So first of all, this casts everything about c!Quackity during Las Nevadas into a whole new light (that it was already teetering on the edge of). He finally got a win. The very first gamble in his new nation was a victory for the house, as it was designed to be. For just a moment, the system worked as intended and he bested somebody who once made his life hell.
(And then, c!Schlatt didn't show up to work - at least, not for a very long time.)
But that's fine, right, he's still riding that high. He won. He can win again. It's only uphill from here. Why not keep risking it?
What this changes most is that it makes c!Quackity's real goals a lot clearer.

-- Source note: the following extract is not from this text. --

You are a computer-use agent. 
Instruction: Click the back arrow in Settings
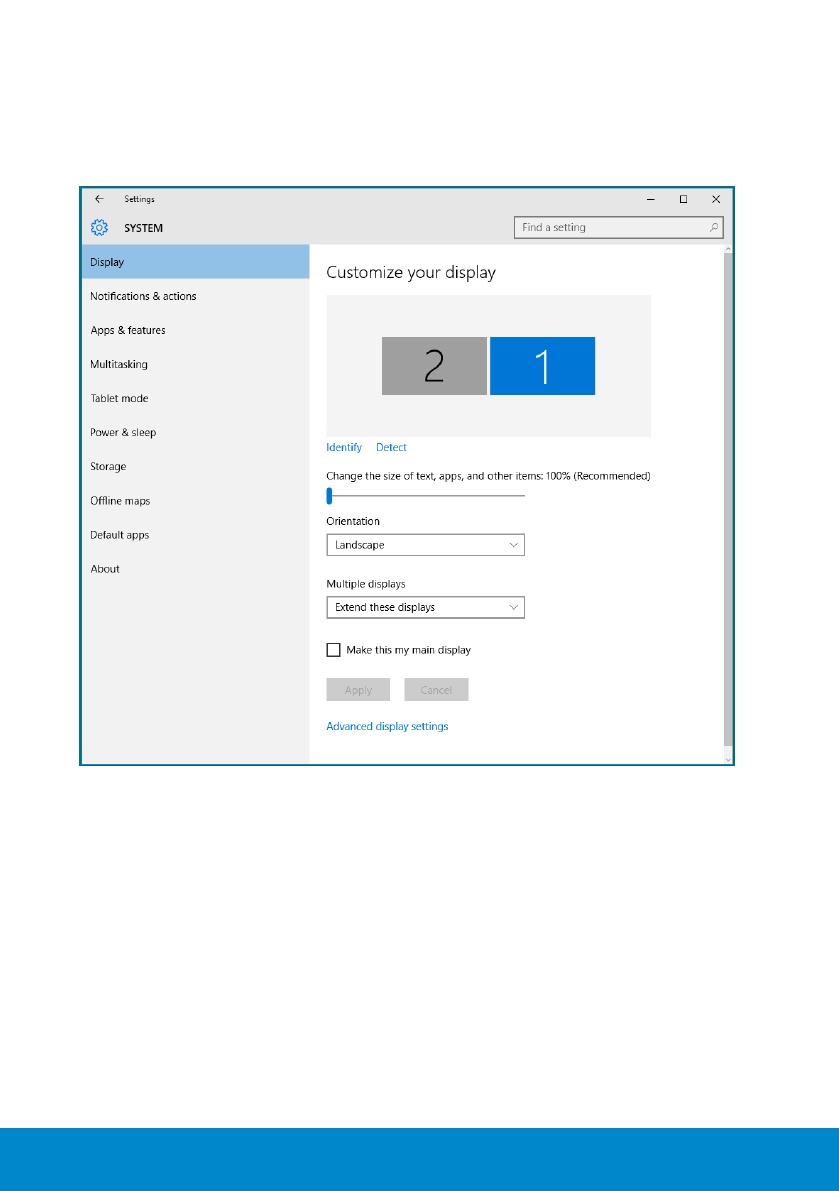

Him winning the bet hammers home harder that the revival book - at least, using the revival book himself - was never the primary motivation for torturing c!Dream. Which, let's be real, anybody paying attention probably would have picked up already. His first words on the subject were about what c!Dream did to Tommy; he takes it as a given throughout the arc that his own death is iminent, never even considers using the book to gain immortality or whatever else; hell, he flat-out screams that he doesn't give a crap about the book and that he's only torturing c!Dream to pay him back for the harm he's caused. If the book factored in at all, then his desire was more to make sure that c!Dream didn't have it than that c!Quackity himself did.
But that right there is the aspect of this reveal that gives me full-body chills: c!Quackity had full autonomy. There was nothing compelling him to walk into that prison cell and beat someone bloody for two months straight. He did that of his own free will - for reasons that are sympathetic on paper, sure, but he still chose that.
It's a fucking brilliant twist. Set up a situation where we're led to believe that this abuse survivor is going down a dark path at the direct coercion of their abuser. Give them a very clear excuse - one with plenty of holes (how exactly would c!Schlatt have ensured that he kept his word?), but which makes sense intuitively, cudgels you with sympathy. Then, strip that explanation away, and force people to think about the realistic chain of events that led to this horror show. He didn't have to do that. But he did. And as much as I loved the angsty portrayals of c!Q on a time crunch, c!Q humiliated and terrified, c!Q haunted by c!Schlatt's ghost until he fulfills his debt... I think the hidden, metaphorical demon, not being dragged screaming and crying into corruption, but stepping into it willingly, with a gritted-teeth grin and rolled eyes, believing that this time, you really do have all the power... is so much more fascinating and disturbing.
He was a free man. He wasn't under anyone's thumb anymore. He could have been living the dream.
He almost was. Almost.
Shit, man. He really just... did that, didn't he?